Jesus spoke Hebrew. His mother-tongue would have been Hebrew – the language of Jews in Israel and the language of their Scriptures.
Nowhere in the original Greek text of the New Testament is the word ‘Aramaic’ to be found, although a very few Aramaic words are used. Certain passages in the original text of the Old Testament Scriptures are in Aramaic, namely Daniel 2:4-7:28 and Ezra 4:8, 6:18 and 7:12-28. Because Jesus studied the Old Testament Scriptures during His earthly ministry, we can be sure that He also understood and spoke Aramaic.
Jesus would also have spoken Greek and Latin.
From the time of Alexander the Great’s conquest of the Middle East, around 300 years before Jesus’ ministry, Greek was a dominant language in this part of the world. The New Testament was written in Greek. Certain writers of the New Testament, such as Peter and John, were disciples of Jesus. Peter was a fisherman, not a scholar. It is inconceivable that Peter and John understood and spoke Greek, and Jesus did not.
At the time of Jesus’ earthly ministry, Israel was ruled over by the Romans. The Romans spoke Latin. When Pontius Pilate spoke with Jesus it is unlikely that he, as Roman ruler, would have stooped to speak a language other than his own. Roman soldiers and administrators and tax collectors were in positions of power throughout Israel at the time of Jesus. Everyday life demanded that people be able to understand and to speak at least some Latin.
The notice that was placed on the cross was in Hebrew, first, and also in Latin and Greek. This tells us, for sure, that these were the main languages in use in Israel at the time of Jesus’ death and resurrection. Note that Aramaic is not mentioned. ( John 19:19-20 )
However, it is astonishing to see that the NIV – a popular contemporary translation of the Bible – translates the Greek word ‘Hebraisti‘ as ‘Aramaic’ when it refers to the notice on the cross. Here, and at John 5:2, 19:13, 19:17, 20:16 and Acts 21:40, 22:2, 26:14 the translators take the gross liberty of turning the original text into something that it is not, in order, apparently, to satisfy certain theological and traditional biases. In other words, they fail to translate the Holy Scriptures accurately and imply that the language of Jesus, and of the Jews in Israel at the time, was not Hebrew, but Aramaic.

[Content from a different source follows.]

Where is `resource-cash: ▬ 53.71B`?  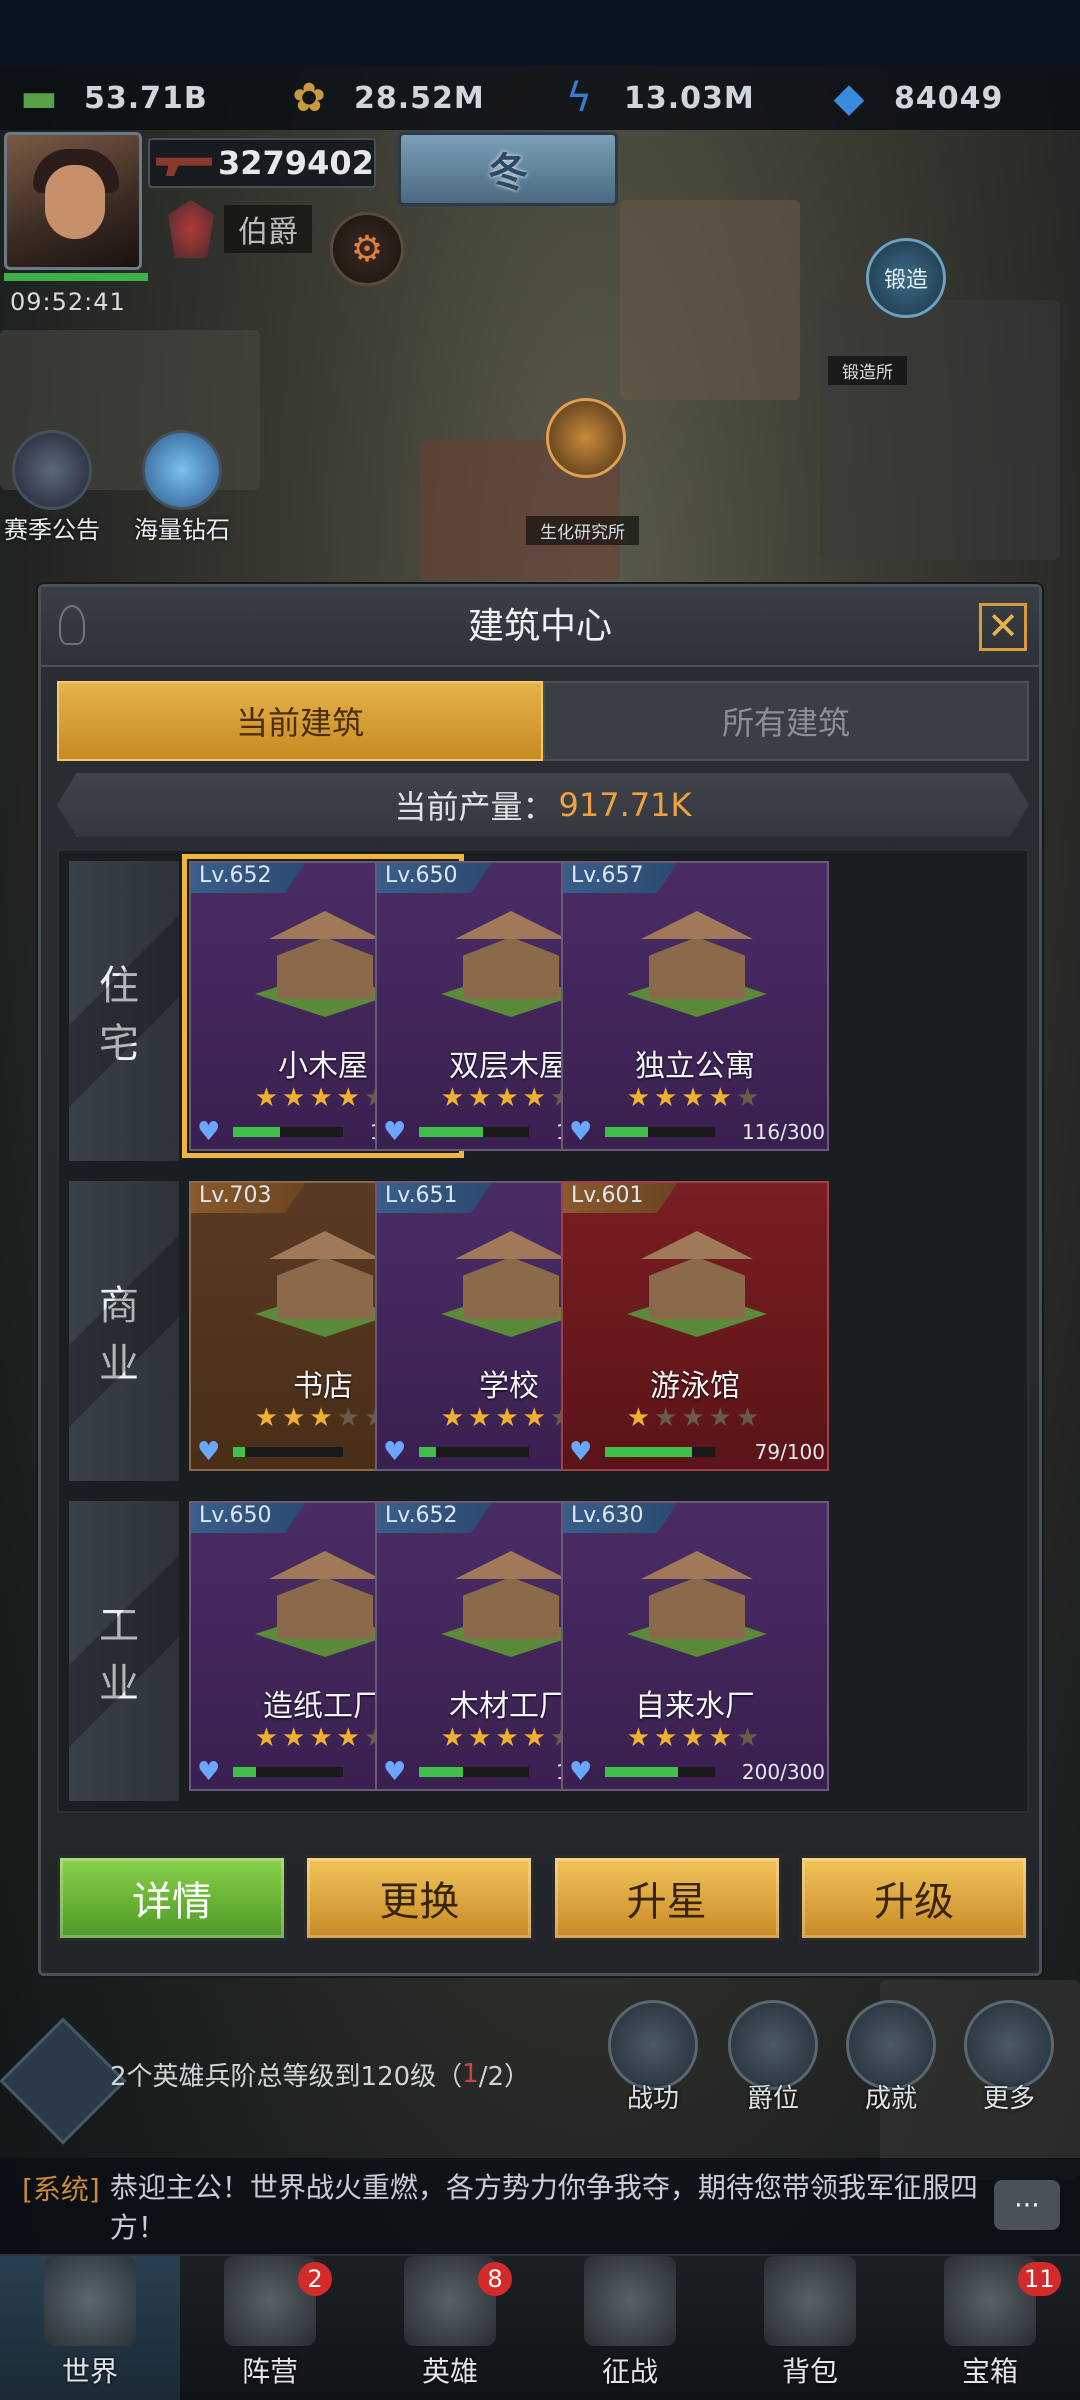 resource-cash: ▬ 53.71B is located at coordinates (135, 98).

This act of scholarly dishonesty is compounded by the fact that at 2 Corinthians 11:22 and Philippians 3:5 and Revelation 9:11 and 16:16, they revert to translating ‘Hebraios‘ and ‘Hebraisti‘ as ‘Hebrew’.
This bias against the Jewishness of Jesus carries through in Mel Gibson’s film, “The Passion of the Christ”.
Gibson attempts to inject authenticity into the film by making Aramaic the language of Jesus. The fact that a few words of Jesus in the New Testament Greek are a transliteration of some Aramaic words by no means proves that Jesus spoke Aramaic as His primary everyday language. Words like ‘Abba’ (father) and ‘Eli’ (my God) and ‘Rabbi’ (my teacher) and ‘lama’ (why) are Hebrew words as well as Aramaic.
Why should we care what language Jesus spoke? Well I, for one, don’t care at all, in the sense that what He accomplished for us – in paying for our sins on the cross of Calvary – is far more important than minute details of His life on earth.
However, I do care that accurate translations of the word ‘Hebraisti‘ – like the KJV and the NASB and others – can be superseded, in a sense, by a popular English translation. This, together with a popular film, can distort the understanding of Christians about the Jewish roots of their faith.
It also shows how much of our understanding of Scripture and Christian living comes not from the Bible but through filters such as tradition and humanistic culture.